# Scikit Learn custom transformers

Custom transformers manipulate the input DataFrame. You can decide whether to apply the changes directly to the original object or keep it intact and return a transformation of the copy of the original DataFrame.

## Generate example DataFrames

In [1]:
import pandas as pd

In [2]:
df1 = pd.DataFrame({"a": [1, 2, 3], "b": [4, 5, 6], "c": [7, 8, 9]})
df1

Unnamed: 0,a,b,c
0,1,4,7
1,2,5,8
2,3,6,9


In [3]:
df2 = pd.DataFrame({"x": [7, 8, 9], "y": [1, 2, 3], "z": [4, 5, 6]})
df2

Unnamed: 0,x,y,z
0,7,1,4
1,8,2,5
2,9,3,6


## Define two custom transformer

In [4]:
from sklearn.base import BaseEstimator, TransformerMixin


class ByReference(BaseEstimator, TransformerMixin):
    def fit(self, X, y=None):
        return self

    def transform(self, X, y=None):
        X["new_column"] = X["a"] / X["b"]
        return X


class ByCopy(BaseEstimator, TransformerMixin):
    def fit(self, X, y=None):
        return self

    def transform(self, X, y=None):
        X_copy = X.copy()
        X_copy["new_column"] = X_copy["y"] / X_copy["x"]
        return X_copy

## Transformation by reference

In [5]:
by_ref = ByReference()
df_by_ref = by_ref.fit_transform(df1)

In [6]:
df1

Unnamed: 0,a,b,c,new_column
0,1,4,7,0.25
1,2,5,8,0.4
2,3,6,9,0.5


In [7]:
df_by_ref

Unnamed: 0,a,b,c,new_column
0,1,4,7,0.25
1,2,5,8,0.4
2,3,6,9,0.5


## Transformation by copy

In [8]:
by_copy = ByCopy()
df_by_copy = by_copy.fit_transform(df2)

In [9]:
df2

Unnamed: 0,x,y,z
0,7,1,4
1,8,2,5
2,9,3,6


In [10]:
df_by_copy

Unnamed: 0,x,y,z,new_column
0,7,1,4,0.142857
1,8,2,5,0.25
2,9,3,6,0.333333


## Conclusion

The `df1` DataFrame is passed to the `ByReference` transformer, which directly manipulates the original object in the `transform` method.

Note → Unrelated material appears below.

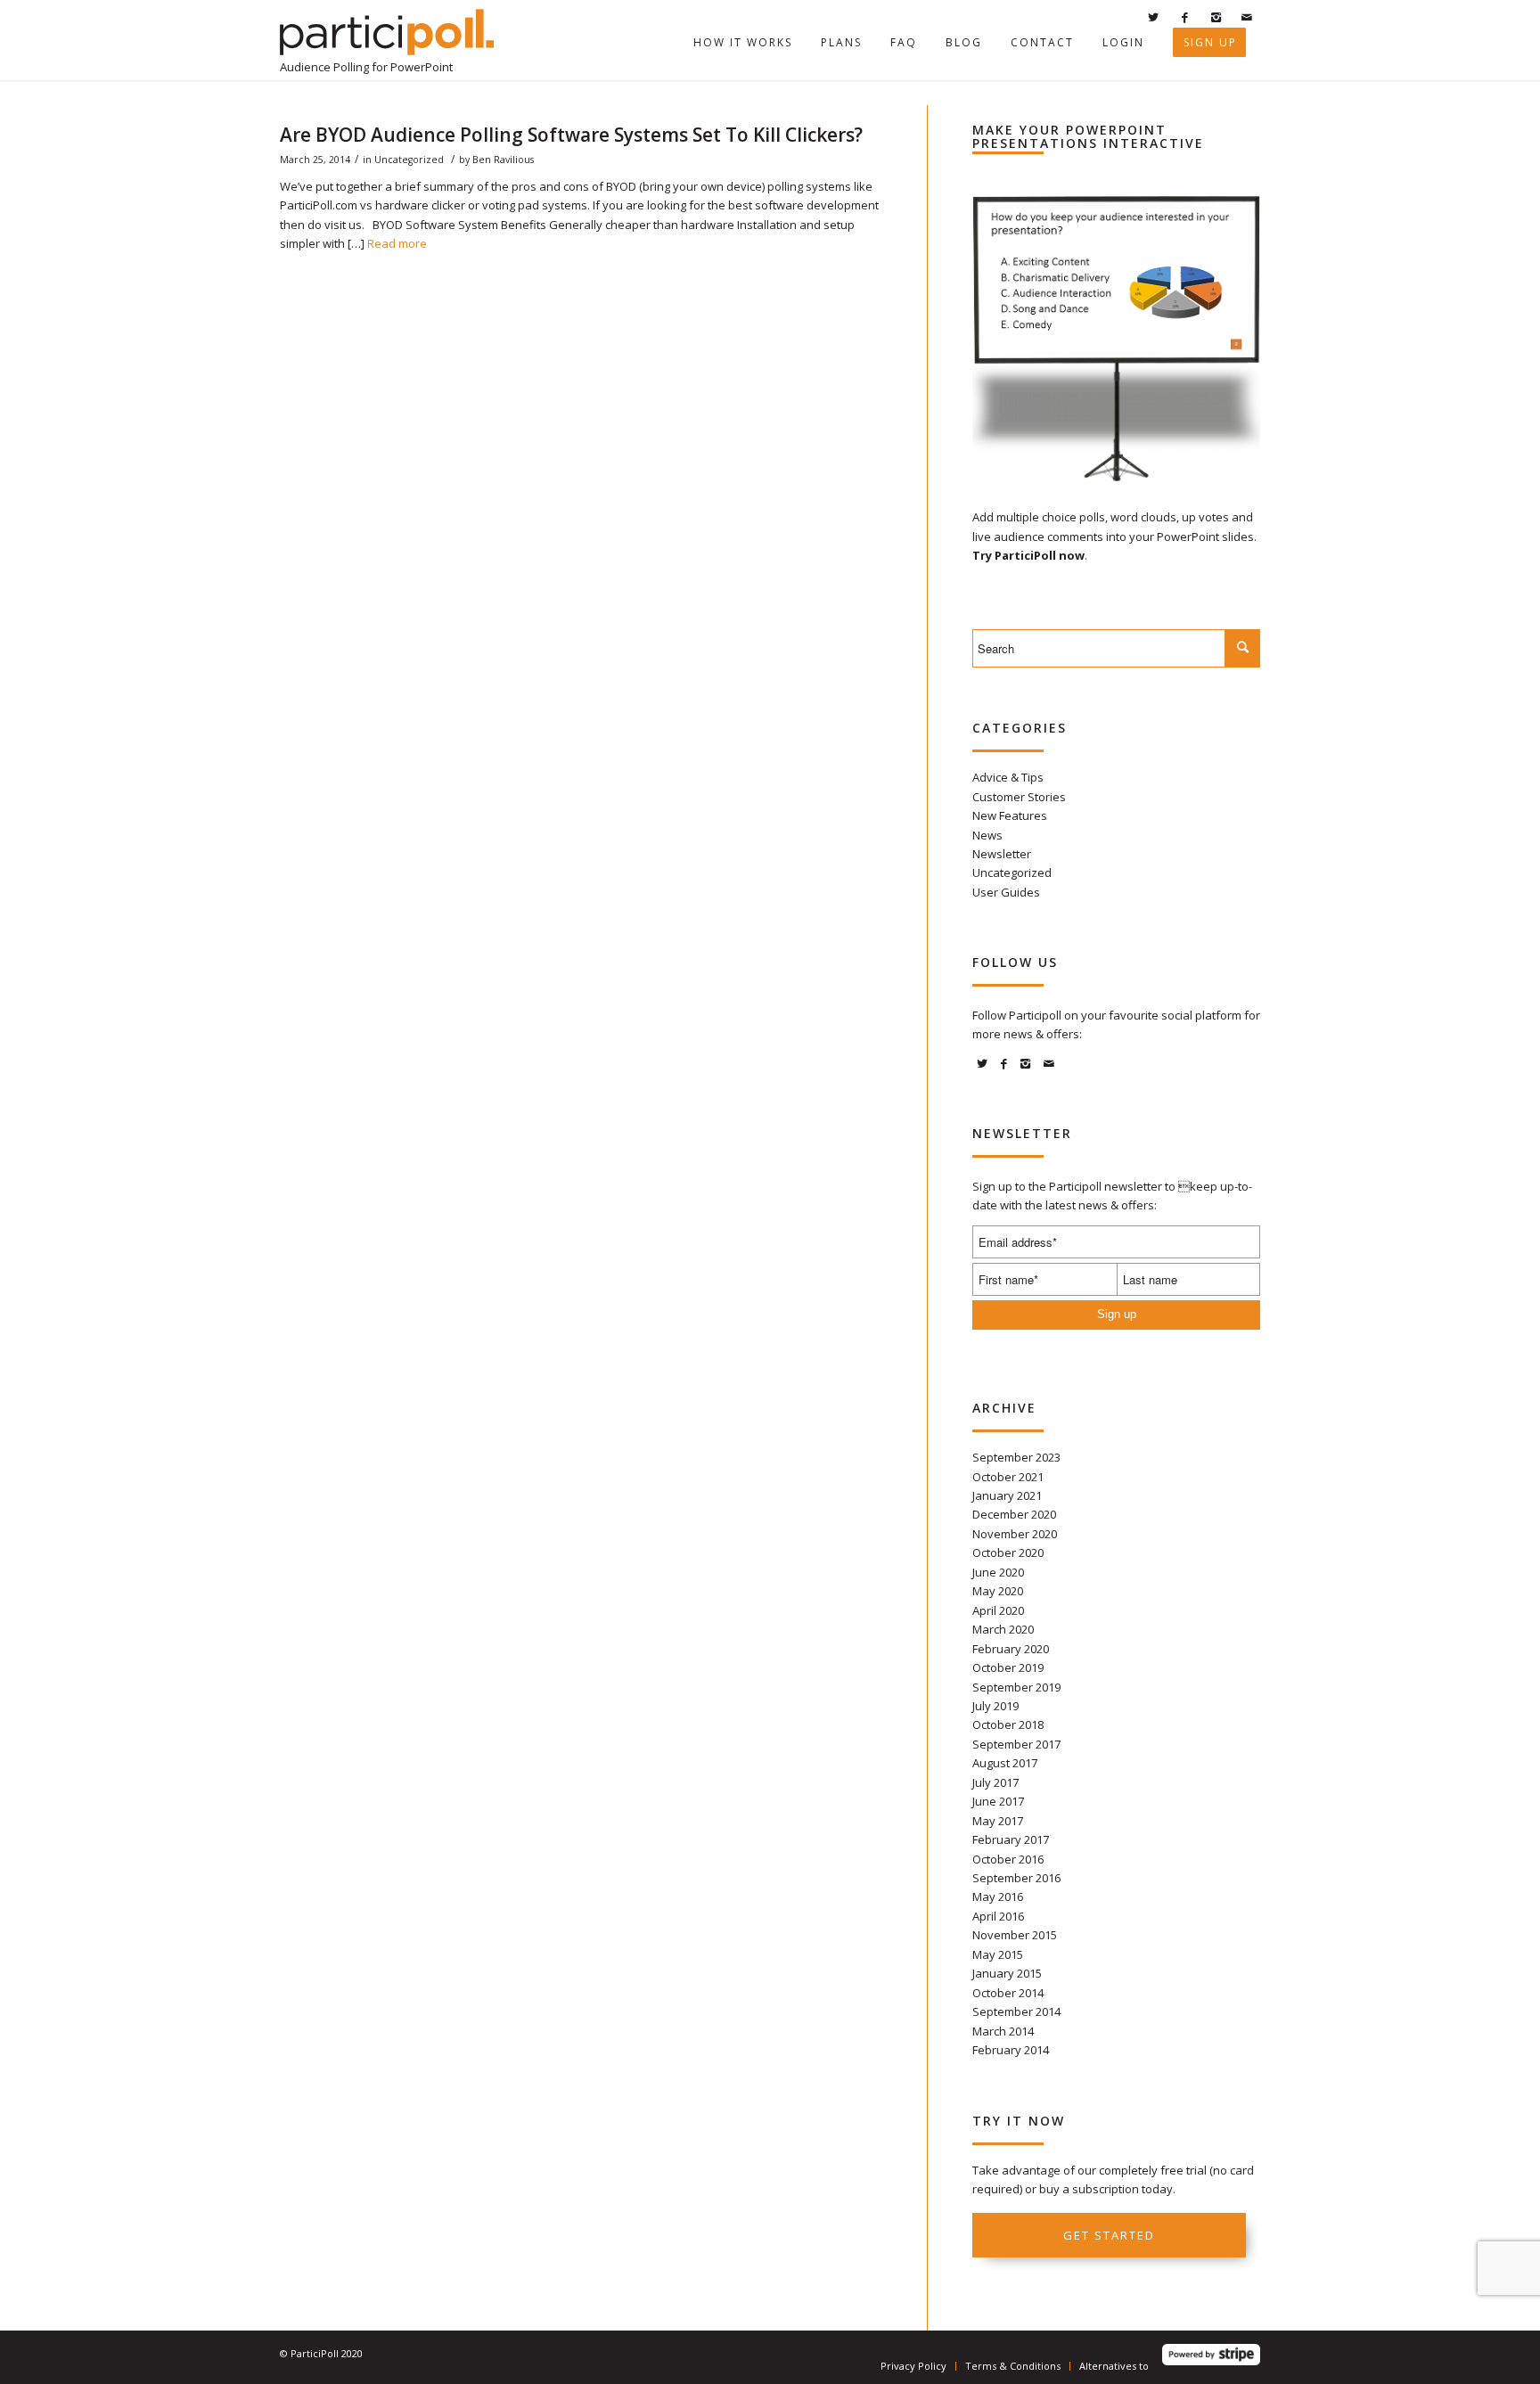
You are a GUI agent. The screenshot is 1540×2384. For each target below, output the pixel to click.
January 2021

The `df1` DataFrame after the transformation is equal to the `df_by_ref` DataFrame returned by the transformer.

The `df2` DataFrame instead is passed to the `ByCopy` transformer which creates a copy of the original dataframe before manipulating the data. The returned object will be a deep copy of the original object on which the transformation will be applied.